For packages with multiple distribution options:

```r
# R side - get distribution ID
dist_id <- get_distribution_id("lognormal")

# Stan side - use distribution
stan_data <- list(
  distribution = dist_id,  # Integer ID
  # ... other data
)
```

```stan
// Stan functions for distribution dispatch
real compute_lpdf(real y, int distribution, vector params) {
  if (distribution == 1) {  // Normal
    return normal_lpdf(y | params[1], params[2]);
  } else if (distribution == 2) {  // Lognormal
    return lognormal_lpdf(y | params[1], params[2]);
  }
  // ... other distributions
}
```

## Common Stan Patterns

### Vectorization

```stan
// Good - vectorized (much faster)
y ~ normal(mu, sigma);

// Avoid - loop (slower)
for (n in 1:N) {
  y[n] ~ normal(mu, sigma);
}
```

### Efficient Matrix Operations

```stan
// Use built-in matrix operations
vector[N] mu = X * beta;  // Matrix-vector multiplication

// Avoid loops when vectorization possible
```

### Handling Missing Data

```stan
data {
  int<lower=0> N;
  int<lower=0> N_obs;
  array[N_obs] int<lower=1, upper=N> obs_idx;
  array[N_obs] real y_obs;
}

parameters {
  array[N] real y_latent;
  real mu;
  real<lower=0> sigma;
}

model {
  // Likelihood for observed data
  y_obs ~ normal(mu, sigma);

  // Prior/model for all data
  y_latent ~ normal(mu, sigma);

  // Constrain observed values
  y_latent[obs_idx] ~ normal(y_obs, 0.001);  // Small noise
}
```

## Debugging Stan Models

### Common Issues

**Divergences:**
```r
# Increase adapt_delta
fit <- model$sample(
  data = stan_data,
  adapt_delta = 0.95  # Default 0.8
)
```

**Slow mixing:**
```r
# Use non-centered parameterization
# Reparameterize hierarchical models
```

**Model diagnostics:**
```r
# Check convergence
fit$diagnostic_summary()

# Check R-hat, ESS
fit$summary(c("Rhat", "ess_bulk", "ess_tail"))

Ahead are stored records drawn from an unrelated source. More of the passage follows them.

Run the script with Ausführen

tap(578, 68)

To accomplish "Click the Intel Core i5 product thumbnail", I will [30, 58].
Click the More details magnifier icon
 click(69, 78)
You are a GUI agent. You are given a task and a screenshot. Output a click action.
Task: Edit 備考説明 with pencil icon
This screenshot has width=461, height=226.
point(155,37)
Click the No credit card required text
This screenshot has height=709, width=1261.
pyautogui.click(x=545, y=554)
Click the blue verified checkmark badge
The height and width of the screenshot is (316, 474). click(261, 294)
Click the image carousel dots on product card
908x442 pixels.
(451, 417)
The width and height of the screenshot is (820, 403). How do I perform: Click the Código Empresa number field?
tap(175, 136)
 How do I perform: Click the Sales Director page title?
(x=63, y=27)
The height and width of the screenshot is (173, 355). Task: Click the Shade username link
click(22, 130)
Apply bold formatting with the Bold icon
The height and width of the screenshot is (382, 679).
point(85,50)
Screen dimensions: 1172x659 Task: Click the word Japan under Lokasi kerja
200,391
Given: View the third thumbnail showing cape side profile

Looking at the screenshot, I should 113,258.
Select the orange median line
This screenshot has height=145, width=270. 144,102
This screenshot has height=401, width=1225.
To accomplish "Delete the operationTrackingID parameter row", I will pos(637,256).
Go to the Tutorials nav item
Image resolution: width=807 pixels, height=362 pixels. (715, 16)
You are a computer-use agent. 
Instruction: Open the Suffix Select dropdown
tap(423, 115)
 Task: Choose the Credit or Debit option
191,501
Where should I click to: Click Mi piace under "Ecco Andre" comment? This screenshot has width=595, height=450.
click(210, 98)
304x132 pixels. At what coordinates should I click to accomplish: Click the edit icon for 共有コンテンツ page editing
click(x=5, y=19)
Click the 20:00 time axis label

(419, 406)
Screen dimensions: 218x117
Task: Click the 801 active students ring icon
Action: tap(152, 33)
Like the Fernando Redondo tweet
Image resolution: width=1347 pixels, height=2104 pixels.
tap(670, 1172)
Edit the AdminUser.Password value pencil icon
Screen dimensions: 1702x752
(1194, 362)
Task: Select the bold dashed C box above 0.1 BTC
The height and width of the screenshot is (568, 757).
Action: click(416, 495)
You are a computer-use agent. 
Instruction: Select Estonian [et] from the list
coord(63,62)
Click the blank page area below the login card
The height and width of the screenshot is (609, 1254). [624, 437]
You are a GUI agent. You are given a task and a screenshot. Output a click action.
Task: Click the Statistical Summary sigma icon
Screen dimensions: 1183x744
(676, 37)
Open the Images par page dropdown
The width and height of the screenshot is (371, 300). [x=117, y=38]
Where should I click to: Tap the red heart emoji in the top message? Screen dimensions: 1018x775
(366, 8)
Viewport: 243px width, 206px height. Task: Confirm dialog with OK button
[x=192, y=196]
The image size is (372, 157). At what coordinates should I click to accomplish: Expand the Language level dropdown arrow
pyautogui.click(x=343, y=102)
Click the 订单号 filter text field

# Pairs plot for problematic parameters
bayesplot::mcmc_pairs(fit$draws(), pars = c("mu", "sigma"))
```

## When to Use This Skill

Activate this skill when:
- Writing Stan models
- Integrating Stan with R packages (cmdstanr)
- Testing Stan functions
- Debugging Stan models
- Working with Bayesian hierarchical models
- Implementing custom likelihoods or priors in Stan

This skill provides Stan-specific development patterns.
Project-specific model architecture and domain knowledge should remain in project CLAUDE.md files.